▶ TASK DETAILS
Every entry here should be copied exactly.

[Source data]

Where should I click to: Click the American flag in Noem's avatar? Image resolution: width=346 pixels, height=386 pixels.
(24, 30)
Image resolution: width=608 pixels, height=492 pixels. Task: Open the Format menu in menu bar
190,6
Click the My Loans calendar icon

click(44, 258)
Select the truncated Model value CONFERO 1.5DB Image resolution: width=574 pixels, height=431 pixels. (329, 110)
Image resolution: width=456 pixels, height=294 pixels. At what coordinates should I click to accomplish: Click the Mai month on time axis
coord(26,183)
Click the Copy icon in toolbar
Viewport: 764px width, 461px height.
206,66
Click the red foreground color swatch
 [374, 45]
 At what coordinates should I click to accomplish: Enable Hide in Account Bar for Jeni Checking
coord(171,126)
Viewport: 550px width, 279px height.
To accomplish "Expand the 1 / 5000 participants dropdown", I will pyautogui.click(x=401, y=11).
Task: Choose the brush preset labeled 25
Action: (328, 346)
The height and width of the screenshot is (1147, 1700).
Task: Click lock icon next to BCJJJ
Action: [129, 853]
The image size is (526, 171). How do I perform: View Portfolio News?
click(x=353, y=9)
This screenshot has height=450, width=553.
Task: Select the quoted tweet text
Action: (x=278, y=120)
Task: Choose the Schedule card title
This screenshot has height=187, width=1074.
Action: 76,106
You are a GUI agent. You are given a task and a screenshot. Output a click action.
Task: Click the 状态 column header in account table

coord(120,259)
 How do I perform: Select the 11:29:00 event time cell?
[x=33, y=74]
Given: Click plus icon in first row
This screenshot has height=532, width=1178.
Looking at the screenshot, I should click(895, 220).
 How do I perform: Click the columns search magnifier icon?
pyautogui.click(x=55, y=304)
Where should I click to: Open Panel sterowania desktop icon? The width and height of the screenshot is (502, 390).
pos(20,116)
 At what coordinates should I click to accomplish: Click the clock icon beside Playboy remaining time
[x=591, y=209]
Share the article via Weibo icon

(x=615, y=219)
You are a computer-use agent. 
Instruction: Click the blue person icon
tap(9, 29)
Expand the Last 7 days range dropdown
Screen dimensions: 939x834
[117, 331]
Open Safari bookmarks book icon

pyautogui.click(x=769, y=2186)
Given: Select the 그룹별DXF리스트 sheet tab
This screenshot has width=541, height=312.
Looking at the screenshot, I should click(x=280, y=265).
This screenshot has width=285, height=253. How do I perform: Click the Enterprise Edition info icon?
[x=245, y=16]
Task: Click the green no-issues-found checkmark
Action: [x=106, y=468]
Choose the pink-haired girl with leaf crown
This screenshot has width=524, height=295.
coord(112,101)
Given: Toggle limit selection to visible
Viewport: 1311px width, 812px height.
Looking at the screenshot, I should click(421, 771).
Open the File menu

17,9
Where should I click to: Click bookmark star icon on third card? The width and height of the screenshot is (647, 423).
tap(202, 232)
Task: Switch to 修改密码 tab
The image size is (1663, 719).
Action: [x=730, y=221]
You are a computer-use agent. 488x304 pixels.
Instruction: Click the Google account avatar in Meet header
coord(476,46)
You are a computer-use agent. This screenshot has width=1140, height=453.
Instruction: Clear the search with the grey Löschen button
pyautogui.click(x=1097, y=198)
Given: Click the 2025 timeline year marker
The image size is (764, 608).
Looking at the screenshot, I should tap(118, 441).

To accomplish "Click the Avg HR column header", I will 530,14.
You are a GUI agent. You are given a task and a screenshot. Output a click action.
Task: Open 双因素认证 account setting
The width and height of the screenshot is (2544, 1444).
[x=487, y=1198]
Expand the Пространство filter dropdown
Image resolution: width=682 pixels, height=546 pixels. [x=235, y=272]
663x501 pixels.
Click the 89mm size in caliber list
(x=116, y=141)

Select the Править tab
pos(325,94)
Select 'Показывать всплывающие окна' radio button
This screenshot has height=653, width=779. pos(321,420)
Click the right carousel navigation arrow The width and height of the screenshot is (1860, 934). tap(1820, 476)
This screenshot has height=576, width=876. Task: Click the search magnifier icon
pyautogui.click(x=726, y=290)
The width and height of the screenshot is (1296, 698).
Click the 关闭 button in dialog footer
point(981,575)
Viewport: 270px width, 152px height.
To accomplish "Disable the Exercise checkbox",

▶ WORKED SOLUTION
Where should I click to: Click the American flag in Noem's avatar? Image resolution: width=346 pixels, height=386 pixels.
(24, 30)
Image resolution: width=608 pixels, height=492 pixels. Task: Open the Format menu in menu bar
190,6
Click the My Loans calendar icon

click(44, 258)
Select the truncated Model value CONFERO 1.5DB Image resolution: width=574 pixels, height=431 pixels. (329, 110)
Image resolution: width=456 pixels, height=294 pixels. At what coordinates should I click to accomplish: Click the Mai month on time axis
coord(26,183)
Click the Copy icon in toolbar
Viewport: 764px width, 461px height.
206,66
Click the red foreground color swatch
 [374, 45]
 At what coordinates should I click to accomplish: Enable Hide in Account Bar for Jeni Checking
coord(171,126)
Viewport: 550px width, 279px height.
To accomplish "Expand the 1 / 5000 participants dropdown", I will pyautogui.click(x=401, y=11).
Task: Choose the brush preset labeled 25
Action: (328, 346)
The height and width of the screenshot is (1147, 1700).
Task: Click lock icon next to BCJJJ
Action: [129, 853]
The image size is (526, 171). How do I perform: View Portfolio News?
click(x=353, y=9)
This screenshot has height=450, width=553.
Task: Select the quoted tweet text
Action: (x=278, y=120)
Task: Choose the Schedule card title
This screenshot has height=187, width=1074.
Action: 76,106
You are a GUI agent. You are given a task and a screenshot. Output a click action.
Task: Click the 状态 column header in account table

coord(120,259)
 How do I perform: Select the 11:29:00 event time cell?
[x=33, y=74]
Given: Click plus icon in first row
This screenshot has height=532, width=1178.
Looking at the screenshot, I should click(895, 220).
 How do I perform: Click the columns search magnifier icon?
pyautogui.click(x=55, y=304)
Where should I click to: Open Panel sterowania desktop icon? The width and height of the screenshot is (502, 390).
pos(20,116)
 At what coordinates should I click to accomplish: Click the clock icon beside Playboy remaining time
[x=591, y=209]
Share the article via Weibo icon

(x=615, y=219)
You are a computer-use agent. 
Instruction: Click the blue person icon
tap(9, 29)
Expand the Last 7 days range dropdown
Screen dimensions: 939x834
[117, 331]
Open Safari bookmarks book icon

pyautogui.click(x=769, y=2186)
Given: Select the 그룹별DXF리스트 sheet tab
This screenshot has width=541, height=312.
Looking at the screenshot, I should click(x=280, y=265).
This screenshot has width=285, height=253. How do I perform: Click the Enterprise Edition info icon?
[x=245, y=16]
Task: Click the green no-issues-found checkmark
Action: [x=106, y=468]
Choose the pink-haired girl with leaf crown
This screenshot has width=524, height=295.
coord(112,101)
Given: Toggle limit selection to visible
Viewport: 1311px width, 812px height.
Looking at the screenshot, I should click(421, 771).
Open the File menu

17,9
Where should I click to: Click bookmark star icon on third card? The width and height of the screenshot is (647, 423).
tap(202, 232)
Task: Switch to 修改密码 tab
The image size is (1663, 719).
Action: [x=730, y=221]
You are a computer-use agent. 488x304 pixels.
Instruction: Click the Google account avatar in Meet header
coord(476,46)
You are a computer-use agent. This screenshot has width=1140, height=453.
Instruction: Clear the search with the grey Löschen button
pyautogui.click(x=1097, y=198)
Given: Click the 2025 timeline year marker
The image size is (764, 608).
Looking at the screenshot, I should tap(118, 441).

To accomplish "Click the Avg HR column header", I will 530,14.
You are a GUI agent. You are given a task and a screenshot. Output a click action.
Task: Open 双因素认证 account setting
The width and height of the screenshot is (2544, 1444).
[x=487, y=1198]
Expand the Пространство filter dropdown
Image resolution: width=682 pixels, height=546 pixels. [x=235, y=272]
663x501 pixels.
Click the 89mm size in caliber list
(x=116, y=141)

Select the Править tab
pos(325,94)
Select 'Показывать всплывающие окна' radio button
This screenshot has height=653, width=779. pos(321,420)
Click the right carousel navigation arrow The width and height of the screenshot is (1860, 934). tap(1820, 476)
This screenshot has height=576, width=876. Task: Click the search magnifier icon
pyautogui.click(x=726, y=290)
The width and height of the screenshot is (1296, 698).
Click the 关闭 button in dialog footer
point(981,575)
Viewport: 270px width, 152px height.
To accomplish "Disable the Exercise checkbox",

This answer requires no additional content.